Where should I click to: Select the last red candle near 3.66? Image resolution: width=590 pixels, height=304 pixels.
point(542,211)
_ _ _ _ _
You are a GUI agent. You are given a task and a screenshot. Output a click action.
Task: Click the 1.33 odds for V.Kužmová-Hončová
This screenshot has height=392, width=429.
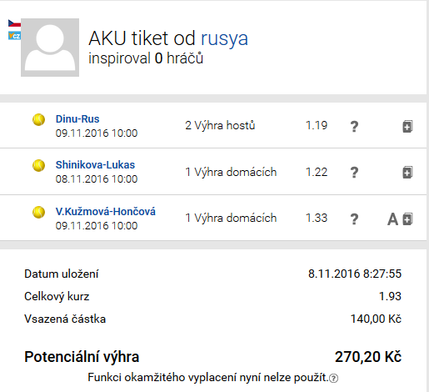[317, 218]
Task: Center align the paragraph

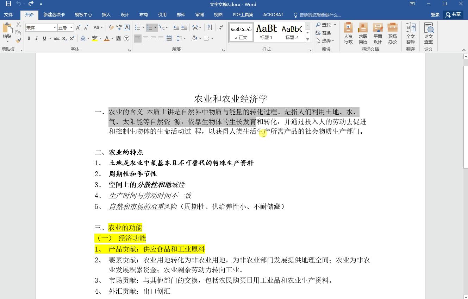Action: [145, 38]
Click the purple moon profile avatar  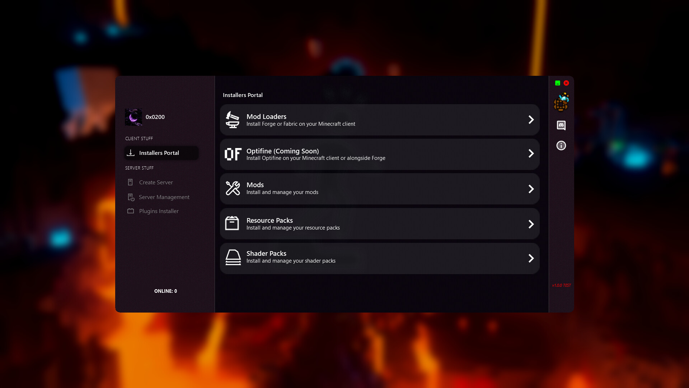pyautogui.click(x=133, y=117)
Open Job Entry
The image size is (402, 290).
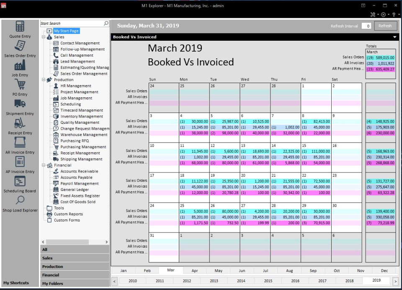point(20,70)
_ _ _ _ _
* **WORK TO DO**
List each line above that contains the string "width".

* **THE RESPONSE**
Where should I click to: Select the last red candle near 3.66? Image resolution: width=590 pixels, height=304 pixels.
This screenshot has height=392, width=429.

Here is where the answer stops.